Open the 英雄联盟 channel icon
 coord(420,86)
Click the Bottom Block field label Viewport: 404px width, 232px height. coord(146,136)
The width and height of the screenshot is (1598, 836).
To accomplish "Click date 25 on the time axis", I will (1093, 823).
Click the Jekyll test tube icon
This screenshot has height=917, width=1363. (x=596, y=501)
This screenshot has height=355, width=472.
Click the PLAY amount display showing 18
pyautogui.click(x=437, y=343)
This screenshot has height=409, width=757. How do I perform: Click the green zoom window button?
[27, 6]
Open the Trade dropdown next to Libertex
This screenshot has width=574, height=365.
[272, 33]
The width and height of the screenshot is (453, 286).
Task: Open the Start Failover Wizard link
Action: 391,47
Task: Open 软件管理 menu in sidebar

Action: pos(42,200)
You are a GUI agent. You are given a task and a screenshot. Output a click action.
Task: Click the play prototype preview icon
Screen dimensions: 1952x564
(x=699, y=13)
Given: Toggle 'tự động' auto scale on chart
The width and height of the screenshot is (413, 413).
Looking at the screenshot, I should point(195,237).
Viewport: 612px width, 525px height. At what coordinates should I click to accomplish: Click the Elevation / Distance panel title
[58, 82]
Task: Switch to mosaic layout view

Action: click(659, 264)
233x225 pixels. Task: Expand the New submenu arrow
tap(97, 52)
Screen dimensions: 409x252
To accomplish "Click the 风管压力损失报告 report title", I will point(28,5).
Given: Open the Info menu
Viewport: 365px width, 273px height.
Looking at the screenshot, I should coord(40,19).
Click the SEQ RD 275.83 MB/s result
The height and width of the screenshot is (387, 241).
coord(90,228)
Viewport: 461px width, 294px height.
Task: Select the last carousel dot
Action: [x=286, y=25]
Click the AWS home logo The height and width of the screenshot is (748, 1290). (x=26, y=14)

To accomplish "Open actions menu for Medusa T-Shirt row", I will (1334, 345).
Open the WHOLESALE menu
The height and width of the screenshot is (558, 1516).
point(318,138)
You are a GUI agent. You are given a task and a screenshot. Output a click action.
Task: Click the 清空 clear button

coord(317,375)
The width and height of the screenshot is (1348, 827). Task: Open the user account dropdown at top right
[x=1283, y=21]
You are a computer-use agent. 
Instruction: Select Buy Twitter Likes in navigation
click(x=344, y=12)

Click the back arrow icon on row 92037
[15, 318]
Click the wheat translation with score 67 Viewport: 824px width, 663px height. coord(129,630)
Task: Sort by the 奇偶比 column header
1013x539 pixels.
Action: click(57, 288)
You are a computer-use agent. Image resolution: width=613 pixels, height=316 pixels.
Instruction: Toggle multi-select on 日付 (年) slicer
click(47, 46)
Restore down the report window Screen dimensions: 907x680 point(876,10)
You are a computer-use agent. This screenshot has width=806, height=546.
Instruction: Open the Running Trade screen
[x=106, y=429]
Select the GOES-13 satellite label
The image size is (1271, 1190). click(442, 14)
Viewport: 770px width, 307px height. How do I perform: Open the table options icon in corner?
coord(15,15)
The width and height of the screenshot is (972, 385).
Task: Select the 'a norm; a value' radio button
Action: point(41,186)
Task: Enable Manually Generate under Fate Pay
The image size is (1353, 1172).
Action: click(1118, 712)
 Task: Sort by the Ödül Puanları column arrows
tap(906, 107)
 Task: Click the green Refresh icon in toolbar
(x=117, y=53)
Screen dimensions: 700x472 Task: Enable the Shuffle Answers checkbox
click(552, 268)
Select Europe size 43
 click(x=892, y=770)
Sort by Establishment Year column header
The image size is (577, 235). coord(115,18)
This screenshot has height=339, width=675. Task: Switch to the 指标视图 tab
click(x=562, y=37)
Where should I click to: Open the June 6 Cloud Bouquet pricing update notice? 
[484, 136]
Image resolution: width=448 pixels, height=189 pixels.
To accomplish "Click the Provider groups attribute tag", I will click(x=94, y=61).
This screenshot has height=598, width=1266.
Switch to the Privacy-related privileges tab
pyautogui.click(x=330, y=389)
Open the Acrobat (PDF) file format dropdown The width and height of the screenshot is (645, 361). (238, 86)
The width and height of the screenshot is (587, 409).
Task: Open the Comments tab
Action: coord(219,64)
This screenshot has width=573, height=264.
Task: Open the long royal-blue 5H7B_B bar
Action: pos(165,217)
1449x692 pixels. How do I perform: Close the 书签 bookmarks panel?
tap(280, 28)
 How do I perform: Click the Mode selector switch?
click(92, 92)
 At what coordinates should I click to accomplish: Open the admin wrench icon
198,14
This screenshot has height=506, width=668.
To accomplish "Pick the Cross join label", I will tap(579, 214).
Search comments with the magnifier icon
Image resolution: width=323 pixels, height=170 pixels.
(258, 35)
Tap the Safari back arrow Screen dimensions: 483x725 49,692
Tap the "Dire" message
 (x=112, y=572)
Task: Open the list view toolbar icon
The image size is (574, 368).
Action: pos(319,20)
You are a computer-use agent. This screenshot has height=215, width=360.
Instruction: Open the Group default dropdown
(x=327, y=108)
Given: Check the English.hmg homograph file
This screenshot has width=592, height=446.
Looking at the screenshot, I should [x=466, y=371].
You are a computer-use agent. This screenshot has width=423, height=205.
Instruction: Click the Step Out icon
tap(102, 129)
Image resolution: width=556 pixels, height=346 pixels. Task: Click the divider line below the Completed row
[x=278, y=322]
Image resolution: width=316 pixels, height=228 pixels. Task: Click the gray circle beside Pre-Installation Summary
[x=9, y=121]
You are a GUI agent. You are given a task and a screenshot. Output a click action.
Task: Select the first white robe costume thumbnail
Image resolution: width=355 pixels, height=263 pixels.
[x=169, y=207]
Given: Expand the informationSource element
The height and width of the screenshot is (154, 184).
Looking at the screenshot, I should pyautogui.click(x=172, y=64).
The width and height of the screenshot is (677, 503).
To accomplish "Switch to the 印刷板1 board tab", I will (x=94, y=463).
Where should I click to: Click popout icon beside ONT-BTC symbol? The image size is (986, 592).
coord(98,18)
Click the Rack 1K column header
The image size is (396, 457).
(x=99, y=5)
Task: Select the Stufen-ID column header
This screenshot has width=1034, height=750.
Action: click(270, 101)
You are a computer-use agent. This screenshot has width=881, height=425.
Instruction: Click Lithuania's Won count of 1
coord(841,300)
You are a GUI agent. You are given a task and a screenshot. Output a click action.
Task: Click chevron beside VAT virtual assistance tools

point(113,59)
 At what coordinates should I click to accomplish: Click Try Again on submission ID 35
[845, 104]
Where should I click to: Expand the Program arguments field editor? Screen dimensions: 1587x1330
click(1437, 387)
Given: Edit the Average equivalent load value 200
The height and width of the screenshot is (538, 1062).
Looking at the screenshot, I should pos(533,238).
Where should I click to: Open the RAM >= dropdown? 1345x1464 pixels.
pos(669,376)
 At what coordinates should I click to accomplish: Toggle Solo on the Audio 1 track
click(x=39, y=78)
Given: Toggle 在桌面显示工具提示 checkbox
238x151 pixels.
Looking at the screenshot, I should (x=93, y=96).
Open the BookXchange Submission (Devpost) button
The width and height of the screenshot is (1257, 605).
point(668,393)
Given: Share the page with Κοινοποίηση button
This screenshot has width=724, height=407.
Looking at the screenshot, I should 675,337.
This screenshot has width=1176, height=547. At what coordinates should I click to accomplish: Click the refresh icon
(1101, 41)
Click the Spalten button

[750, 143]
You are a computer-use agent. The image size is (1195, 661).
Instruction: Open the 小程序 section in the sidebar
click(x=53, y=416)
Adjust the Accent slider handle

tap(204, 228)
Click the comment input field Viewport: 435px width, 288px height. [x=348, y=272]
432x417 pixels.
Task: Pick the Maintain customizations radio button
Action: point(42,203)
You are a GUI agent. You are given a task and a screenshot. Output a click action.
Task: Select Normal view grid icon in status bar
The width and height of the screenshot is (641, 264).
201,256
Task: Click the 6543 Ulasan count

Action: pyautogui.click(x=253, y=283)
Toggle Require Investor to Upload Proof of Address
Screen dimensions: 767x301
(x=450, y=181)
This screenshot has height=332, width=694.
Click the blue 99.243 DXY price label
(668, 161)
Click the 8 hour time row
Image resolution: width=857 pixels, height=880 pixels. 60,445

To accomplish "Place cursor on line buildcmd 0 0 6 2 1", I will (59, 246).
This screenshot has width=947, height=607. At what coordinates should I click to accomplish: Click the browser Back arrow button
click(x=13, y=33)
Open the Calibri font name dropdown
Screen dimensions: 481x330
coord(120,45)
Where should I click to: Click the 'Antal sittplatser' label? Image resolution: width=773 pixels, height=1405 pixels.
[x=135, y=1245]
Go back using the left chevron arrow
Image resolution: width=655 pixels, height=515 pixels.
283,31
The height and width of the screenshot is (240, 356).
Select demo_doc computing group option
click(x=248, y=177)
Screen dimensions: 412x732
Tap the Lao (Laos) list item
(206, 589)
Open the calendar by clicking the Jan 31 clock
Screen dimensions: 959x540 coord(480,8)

**Task statement**
Search the data above for the string "with" and return every line that has it.

**Result for this task**
Click the wheat translation with score 67 Viewport: 824px width, 663px height. coord(129,630)
Search comments with the magnifier icon
Given: Share the page with Κοινοποίηση button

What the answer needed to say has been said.